(Stored items)
((

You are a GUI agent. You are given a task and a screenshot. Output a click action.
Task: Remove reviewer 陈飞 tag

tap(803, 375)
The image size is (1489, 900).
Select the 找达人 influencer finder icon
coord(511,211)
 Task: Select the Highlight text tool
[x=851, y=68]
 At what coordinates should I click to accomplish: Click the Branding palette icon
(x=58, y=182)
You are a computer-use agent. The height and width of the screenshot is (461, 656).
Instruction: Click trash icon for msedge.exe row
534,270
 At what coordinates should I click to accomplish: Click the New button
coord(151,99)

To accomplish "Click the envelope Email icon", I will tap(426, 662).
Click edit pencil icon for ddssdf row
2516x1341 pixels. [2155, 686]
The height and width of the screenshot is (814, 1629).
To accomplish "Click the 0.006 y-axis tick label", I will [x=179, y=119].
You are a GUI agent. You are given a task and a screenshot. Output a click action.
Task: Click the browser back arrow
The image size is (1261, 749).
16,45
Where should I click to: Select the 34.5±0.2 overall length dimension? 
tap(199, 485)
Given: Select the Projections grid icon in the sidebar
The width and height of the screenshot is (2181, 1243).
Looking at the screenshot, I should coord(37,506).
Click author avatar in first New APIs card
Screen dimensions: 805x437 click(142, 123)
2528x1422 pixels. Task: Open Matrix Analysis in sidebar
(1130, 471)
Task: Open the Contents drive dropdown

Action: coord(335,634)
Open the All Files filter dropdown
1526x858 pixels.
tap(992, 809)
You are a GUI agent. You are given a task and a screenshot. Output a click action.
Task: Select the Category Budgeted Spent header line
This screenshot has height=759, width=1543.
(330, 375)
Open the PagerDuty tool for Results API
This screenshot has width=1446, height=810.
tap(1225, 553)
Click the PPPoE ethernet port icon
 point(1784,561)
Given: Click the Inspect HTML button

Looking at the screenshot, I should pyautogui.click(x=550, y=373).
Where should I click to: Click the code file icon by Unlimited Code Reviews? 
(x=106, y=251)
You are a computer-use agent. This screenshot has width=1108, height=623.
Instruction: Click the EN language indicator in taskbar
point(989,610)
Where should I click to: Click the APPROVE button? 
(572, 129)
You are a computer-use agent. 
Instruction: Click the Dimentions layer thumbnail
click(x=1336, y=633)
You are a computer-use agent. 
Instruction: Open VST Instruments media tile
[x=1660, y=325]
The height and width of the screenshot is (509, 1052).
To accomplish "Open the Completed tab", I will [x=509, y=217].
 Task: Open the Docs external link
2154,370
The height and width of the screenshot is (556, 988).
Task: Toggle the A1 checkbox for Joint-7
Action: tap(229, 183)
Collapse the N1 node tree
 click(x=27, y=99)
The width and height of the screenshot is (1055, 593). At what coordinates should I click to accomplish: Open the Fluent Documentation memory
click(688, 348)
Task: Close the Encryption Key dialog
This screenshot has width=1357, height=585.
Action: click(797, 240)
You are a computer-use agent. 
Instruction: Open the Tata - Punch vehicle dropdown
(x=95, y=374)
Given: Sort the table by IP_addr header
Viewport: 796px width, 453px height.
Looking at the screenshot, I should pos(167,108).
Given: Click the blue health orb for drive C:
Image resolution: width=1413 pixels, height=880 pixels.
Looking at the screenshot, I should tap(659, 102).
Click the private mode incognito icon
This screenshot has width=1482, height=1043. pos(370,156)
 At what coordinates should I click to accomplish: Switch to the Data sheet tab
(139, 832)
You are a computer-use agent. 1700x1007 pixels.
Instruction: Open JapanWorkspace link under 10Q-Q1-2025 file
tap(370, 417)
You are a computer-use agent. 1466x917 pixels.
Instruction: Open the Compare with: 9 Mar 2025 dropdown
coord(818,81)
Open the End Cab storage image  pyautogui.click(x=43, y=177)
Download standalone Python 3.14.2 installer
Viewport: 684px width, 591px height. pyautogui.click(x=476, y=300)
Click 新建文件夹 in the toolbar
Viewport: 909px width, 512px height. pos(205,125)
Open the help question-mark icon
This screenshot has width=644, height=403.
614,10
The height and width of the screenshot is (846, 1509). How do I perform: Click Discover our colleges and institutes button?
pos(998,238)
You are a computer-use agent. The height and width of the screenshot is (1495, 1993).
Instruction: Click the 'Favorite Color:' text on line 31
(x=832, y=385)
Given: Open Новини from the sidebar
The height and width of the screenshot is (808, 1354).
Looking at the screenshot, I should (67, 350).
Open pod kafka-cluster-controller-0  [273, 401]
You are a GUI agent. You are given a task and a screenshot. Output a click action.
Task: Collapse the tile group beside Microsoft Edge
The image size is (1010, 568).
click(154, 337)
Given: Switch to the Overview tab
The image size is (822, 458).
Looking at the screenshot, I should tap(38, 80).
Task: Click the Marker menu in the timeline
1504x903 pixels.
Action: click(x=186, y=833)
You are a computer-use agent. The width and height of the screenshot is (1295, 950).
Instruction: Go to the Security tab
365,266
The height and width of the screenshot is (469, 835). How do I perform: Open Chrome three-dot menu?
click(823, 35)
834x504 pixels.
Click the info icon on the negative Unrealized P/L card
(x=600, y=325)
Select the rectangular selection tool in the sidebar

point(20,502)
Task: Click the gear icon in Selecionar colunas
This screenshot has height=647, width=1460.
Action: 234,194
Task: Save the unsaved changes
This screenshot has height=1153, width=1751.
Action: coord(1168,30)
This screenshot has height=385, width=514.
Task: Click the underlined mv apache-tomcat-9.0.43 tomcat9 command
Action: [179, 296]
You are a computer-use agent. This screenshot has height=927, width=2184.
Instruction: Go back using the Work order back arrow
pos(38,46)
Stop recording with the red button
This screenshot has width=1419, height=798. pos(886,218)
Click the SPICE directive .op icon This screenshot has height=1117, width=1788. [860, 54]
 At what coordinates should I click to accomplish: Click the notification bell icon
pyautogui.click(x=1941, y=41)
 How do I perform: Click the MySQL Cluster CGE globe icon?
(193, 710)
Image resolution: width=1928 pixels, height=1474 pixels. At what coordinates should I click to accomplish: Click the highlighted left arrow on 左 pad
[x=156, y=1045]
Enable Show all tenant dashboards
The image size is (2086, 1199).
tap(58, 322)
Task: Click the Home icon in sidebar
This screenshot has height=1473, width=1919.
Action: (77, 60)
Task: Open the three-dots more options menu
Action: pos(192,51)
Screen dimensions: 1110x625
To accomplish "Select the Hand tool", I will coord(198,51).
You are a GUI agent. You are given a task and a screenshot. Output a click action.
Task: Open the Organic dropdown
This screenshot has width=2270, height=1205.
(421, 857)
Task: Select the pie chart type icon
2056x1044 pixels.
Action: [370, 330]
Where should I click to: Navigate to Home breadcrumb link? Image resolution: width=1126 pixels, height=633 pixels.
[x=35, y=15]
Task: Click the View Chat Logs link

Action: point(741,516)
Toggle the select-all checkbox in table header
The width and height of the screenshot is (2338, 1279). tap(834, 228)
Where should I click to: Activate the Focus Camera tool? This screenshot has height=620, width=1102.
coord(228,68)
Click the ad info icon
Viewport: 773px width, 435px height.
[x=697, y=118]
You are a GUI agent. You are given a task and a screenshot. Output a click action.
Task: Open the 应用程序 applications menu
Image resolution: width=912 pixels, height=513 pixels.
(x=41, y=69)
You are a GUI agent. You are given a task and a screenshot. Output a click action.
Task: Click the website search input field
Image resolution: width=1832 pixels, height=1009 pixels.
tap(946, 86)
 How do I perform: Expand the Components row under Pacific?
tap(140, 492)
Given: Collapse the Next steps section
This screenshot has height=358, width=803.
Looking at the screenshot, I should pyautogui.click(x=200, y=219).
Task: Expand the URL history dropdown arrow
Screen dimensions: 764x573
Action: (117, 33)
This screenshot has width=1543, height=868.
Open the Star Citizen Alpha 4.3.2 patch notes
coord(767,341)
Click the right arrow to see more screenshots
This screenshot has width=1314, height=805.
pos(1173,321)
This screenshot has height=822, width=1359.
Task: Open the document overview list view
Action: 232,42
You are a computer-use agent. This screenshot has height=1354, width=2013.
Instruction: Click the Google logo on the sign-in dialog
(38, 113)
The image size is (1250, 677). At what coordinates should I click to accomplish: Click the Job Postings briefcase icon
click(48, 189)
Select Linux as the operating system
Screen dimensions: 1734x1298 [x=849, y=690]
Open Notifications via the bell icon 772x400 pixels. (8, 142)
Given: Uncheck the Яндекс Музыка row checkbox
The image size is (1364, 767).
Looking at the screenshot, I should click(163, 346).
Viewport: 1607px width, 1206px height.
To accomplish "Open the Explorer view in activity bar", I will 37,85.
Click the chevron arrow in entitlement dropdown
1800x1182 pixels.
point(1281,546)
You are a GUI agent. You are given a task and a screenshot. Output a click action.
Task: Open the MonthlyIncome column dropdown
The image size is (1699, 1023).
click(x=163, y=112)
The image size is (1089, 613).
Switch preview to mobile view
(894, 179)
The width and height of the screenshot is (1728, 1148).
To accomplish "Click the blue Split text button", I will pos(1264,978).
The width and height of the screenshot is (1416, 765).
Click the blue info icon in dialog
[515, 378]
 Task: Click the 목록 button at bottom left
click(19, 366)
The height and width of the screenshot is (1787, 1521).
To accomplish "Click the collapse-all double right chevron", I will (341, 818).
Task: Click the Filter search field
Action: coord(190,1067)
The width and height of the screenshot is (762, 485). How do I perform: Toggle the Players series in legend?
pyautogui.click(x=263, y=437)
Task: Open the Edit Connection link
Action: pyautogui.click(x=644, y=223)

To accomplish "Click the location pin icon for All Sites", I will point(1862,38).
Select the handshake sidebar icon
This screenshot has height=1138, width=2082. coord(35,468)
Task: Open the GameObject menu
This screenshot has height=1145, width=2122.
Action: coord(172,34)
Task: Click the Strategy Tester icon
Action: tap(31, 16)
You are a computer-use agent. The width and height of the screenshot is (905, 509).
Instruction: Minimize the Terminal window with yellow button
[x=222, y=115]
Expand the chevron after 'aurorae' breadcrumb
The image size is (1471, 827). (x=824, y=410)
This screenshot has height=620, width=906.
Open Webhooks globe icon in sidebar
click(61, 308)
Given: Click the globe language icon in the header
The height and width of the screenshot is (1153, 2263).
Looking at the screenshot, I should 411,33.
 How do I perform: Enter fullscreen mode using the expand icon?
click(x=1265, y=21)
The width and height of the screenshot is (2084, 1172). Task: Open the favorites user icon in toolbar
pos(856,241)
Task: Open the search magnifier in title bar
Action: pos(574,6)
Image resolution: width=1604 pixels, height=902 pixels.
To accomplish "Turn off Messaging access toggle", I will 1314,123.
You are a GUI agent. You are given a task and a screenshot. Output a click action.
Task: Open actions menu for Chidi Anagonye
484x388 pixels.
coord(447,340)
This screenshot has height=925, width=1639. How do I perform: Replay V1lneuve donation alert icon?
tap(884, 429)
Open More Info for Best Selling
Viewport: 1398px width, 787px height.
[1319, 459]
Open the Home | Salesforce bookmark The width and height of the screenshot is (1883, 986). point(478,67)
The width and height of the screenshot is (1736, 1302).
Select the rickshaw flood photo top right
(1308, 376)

))

Word for word, restate the lines above from the line containing "Viewport: 796px width, 453px height." through the line containing "Task: Collapse the", with both included and nothing else.

Viewport: 796px width, 453px height.
Looking at the screenshot, I should pos(167,108).
Given: Click the blue health orb for drive C:
Image resolution: width=1413 pixels, height=880 pixels.
Looking at the screenshot, I should tap(659, 102).
Click the private mode incognito icon
This screenshot has width=1482, height=1043. pos(370,156)
 At what coordinates should I click to accomplish: Switch to the Data sheet tab
(139, 832)
You are a computer-use agent. 1700x1007 pixels.
Instruction: Open JapanWorkspace link under 10Q-Q1-2025 file
tap(370, 417)
You are a computer-use agent. 1466x917 pixels.
Instruction: Open the Compare with: 9 Mar 2025 dropdown
coord(818,81)
Open the End Cab storage image  pyautogui.click(x=43, y=177)
Download standalone Python 3.14.2 installer
Viewport: 684px width, 591px height. pyautogui.click(x=476, y=300)
Click 新建文件夹 in the toolbar
Viewport: 909px width, 512px height. pos(205,125)
Open the help question-mark icon
This screenshot has width=644, height=403.
614,10
The height and width of the screenshot is (846, 1509). How do I perform: Click Discover our colleges and institutes button?
pos(998,238)
You are a computer-use agent. The height and width of the screenshot is (1495, 1993).
Instruction: Click the 'Favorite Color:' text on line 31
(x=832, y=385)
Given: Open Новини from the sidebar
The height and width of the screenshot is (808, 1354).
Looking at the screenshot, I should (67, 350).
Open pod kafka-cluster-controller-0  [273, 401]
You are a GUI agent. You are given a task and a screenshot. Output a click action.
Task: Collapse the tile group beside Microsoft Edge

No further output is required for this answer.